フローチャートの基本ルール
フローチャートを作成する上での基本的なルールと、定義について解説します。まずは、フローチャートがどういったものなのかを知っておきましょう。
フローチャートとは
フローチャートは、複雑なプロセスやシステムを、図解するためのチャートです。『流れ図』とも呼ばれていて、システムの設計図などでよく用いられます。
フローチャートは、プログラマーやシステムエンジニアであれば必ず覚えておかなければならない重要なものです。シンプルな手書きの図から、コンピュータで描画された複雑な図式まで、その内容は作り手や対象によってさまざまなものがあります。

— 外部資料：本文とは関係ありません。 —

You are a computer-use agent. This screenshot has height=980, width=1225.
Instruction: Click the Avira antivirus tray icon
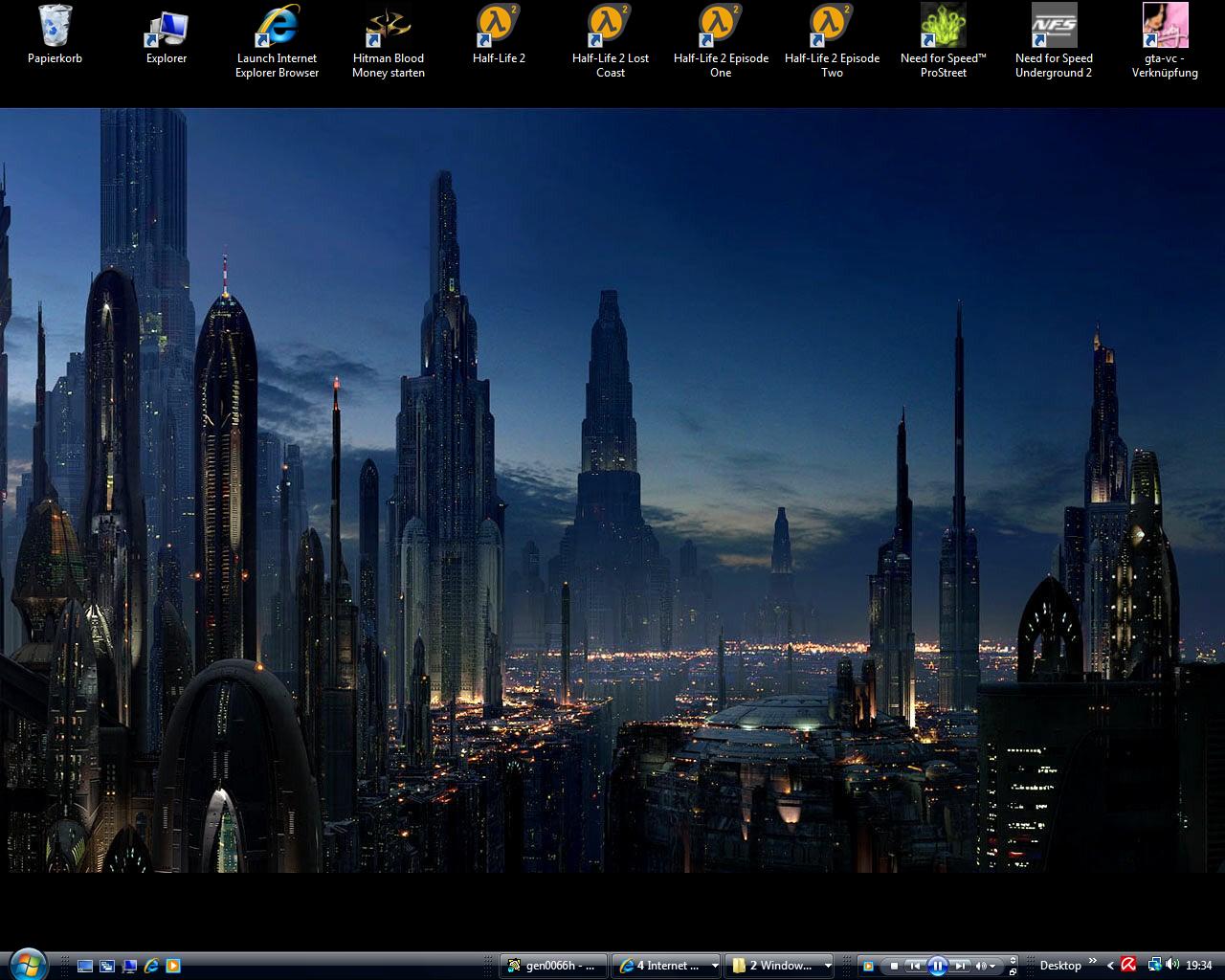click(1129, 965)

また、フローチャートはエンジニアだけでなく、IT系以外の企業や教育期間などでもよく利用されるものです。業務の作業手順や、学習計画や組織内の伝達などについて、全体図を一目見ただけで理解できるようにするためにも使われます。
基本ルール
フローチャートは、記号と矢印をつなげていくことで成り立っていますが、この時に何の記号を使うかは日本工業規格(JIS)で定められているルールがあります。記号が違ってしまうと意味が変わってきてしまうため、注意しなければなりません。
例えば、横長の楕円形は『開始/終了』を表す記号です。長方形は『処理内容』、ひし形は『条件』です。フローチャートは、このようなルールに基づいて作成してく必要があるのです。
数はそれほど多いものではなく、これらの記号を組み合わせることによってフローチャートは成立します。一つ一つの意味に気を付けながら作成していきましょう。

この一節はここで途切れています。